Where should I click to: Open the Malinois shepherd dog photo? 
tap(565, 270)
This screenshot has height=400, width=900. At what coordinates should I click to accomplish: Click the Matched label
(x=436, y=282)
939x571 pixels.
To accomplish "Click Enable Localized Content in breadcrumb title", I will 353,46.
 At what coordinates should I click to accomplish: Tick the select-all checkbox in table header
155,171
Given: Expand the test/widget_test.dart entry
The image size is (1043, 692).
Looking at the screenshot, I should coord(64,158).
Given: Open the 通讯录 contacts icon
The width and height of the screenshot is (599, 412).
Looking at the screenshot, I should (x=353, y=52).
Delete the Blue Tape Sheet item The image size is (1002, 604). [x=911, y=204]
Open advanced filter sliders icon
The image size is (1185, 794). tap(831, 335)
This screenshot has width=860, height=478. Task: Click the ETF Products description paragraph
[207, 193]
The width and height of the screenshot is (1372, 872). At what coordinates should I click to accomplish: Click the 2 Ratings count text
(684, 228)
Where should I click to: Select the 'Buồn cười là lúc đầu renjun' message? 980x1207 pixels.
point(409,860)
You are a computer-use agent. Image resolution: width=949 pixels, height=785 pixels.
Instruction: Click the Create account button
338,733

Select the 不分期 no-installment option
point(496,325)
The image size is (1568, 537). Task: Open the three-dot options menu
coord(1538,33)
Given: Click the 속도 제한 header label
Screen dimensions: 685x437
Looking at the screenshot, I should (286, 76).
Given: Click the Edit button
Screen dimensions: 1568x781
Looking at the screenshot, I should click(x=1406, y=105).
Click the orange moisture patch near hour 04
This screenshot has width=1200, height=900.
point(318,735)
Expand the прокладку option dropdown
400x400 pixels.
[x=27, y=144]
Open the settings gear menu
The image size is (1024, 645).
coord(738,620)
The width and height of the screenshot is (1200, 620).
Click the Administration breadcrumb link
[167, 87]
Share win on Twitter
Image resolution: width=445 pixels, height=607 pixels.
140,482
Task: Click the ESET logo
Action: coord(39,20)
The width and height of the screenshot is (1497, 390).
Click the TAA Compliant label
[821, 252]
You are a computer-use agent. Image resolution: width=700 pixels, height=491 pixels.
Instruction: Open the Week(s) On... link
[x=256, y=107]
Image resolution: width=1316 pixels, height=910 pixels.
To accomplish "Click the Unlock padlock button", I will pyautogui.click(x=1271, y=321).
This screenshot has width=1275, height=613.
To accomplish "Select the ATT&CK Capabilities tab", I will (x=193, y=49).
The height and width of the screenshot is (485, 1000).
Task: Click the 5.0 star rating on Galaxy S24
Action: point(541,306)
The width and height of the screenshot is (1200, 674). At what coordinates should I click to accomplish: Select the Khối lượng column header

[Goal of the exercise] Give the entries once more, exactly as they appear.

[Result]
Where should I click to: Open the Malinois shepherd dog photo? 
tap(565, 270)
This screenshot has height=400, width=900. At what coordinates should I click to accomplish: Click the Matched label
(x=436, y=282)
939x571 pixels.
To accomplish "Click Enable Localized Content in breadcrumb title", I will 353,46.
 At what coordinates should I click to accomplish: Tick the select-all checkbox in table header
155,171
Given: Expand the test/widget_test.dart entry
The image size is (1043, 692).
Looking at the screenshot, I should coord(64,158).
Given: Open the 通讯录 contacts icon
The width and height of the screenshot is (599, 412).
Looking at the screenshot, I should (x=353, y=52).
Delete the Blue Tape Sheet item The image size is (1002, 604). [x=911, y=204]
Open advanced filter sliders icon
The image size is (1185, 794). tap(831, 335)
This screenshot has width=860, height=478. Task: Click the ETF Products description paragraph
[207, 193]
The width and height of the screenshot is (1372, 872). At what coordinates should I click to accomplish: Click the 2 Ratings count text
(684, 228)
Where should I click to: Select the 'Buồn cười là lúc đầu renjun' message? 980x1207 pixels.
point(409,860)
You are a computer-use agent. Image resolution: width=949 pixels, height=785 pixels.
Instruction: Click the Create account button
338,733

Select the 不分期 no-installment option
point(496,325)
The image size is (1568, 537). Task: Open the three-dot options menu
coord(1538,33)
Given: Click the 속도 제한 header label
Screen dimensions: 685x437
Looking at the screenshot, I should (286, 76).
Given: Click the Edit button
Screen dimensions: 1568x781
Looking at the screenshot, I should click(x=1406, y=105).
Click the orange moisture patch near hour 04
This screenshot has width=1200, height=900.
point(318,735)
Expand the прокладку option dropdown
400x400 pixels.
[x=27, y=144]
Open the settings gear menu
The image size is (1024, 645).
coord(738,620)
The width and height of the screenshot is (1200, 620).
Click the Administration breadcrumb link
[167, 87]
Share win on Twitter
Image resolution: width=445 pixels, height=607 pixels.
140,482
Task: Click the ESET logo
Action: coord(39,20)
The width and height of the screenshot is (1497, 390).
Click the TAA Compliant label
[821, 252]
You are a computer-use agent. Image resolution: width=700 pixels, height=491 pixels.
Instruction: Open the Week(s) On... link
[x=256, y=107]
Image resolution: width=1316 pixels, height=910 pixels.
To accomplish "Click the Unlock padlock button", I will pyautogui.click(x=1271, y=321).
This screenshot has width=1275, height=613.
To accomplish "Select the ATT&CK Capabilities tab", I will (x=193, y=49).
The height and width of the screenshot is (485, 1000).
Task: Click the 5.0 star rating on Galaxy S24
Action: point(541,306)
The width and height of the screenshot is (1200, 674). At what coordinates should I click to accomplish: Select the Khối lượng column header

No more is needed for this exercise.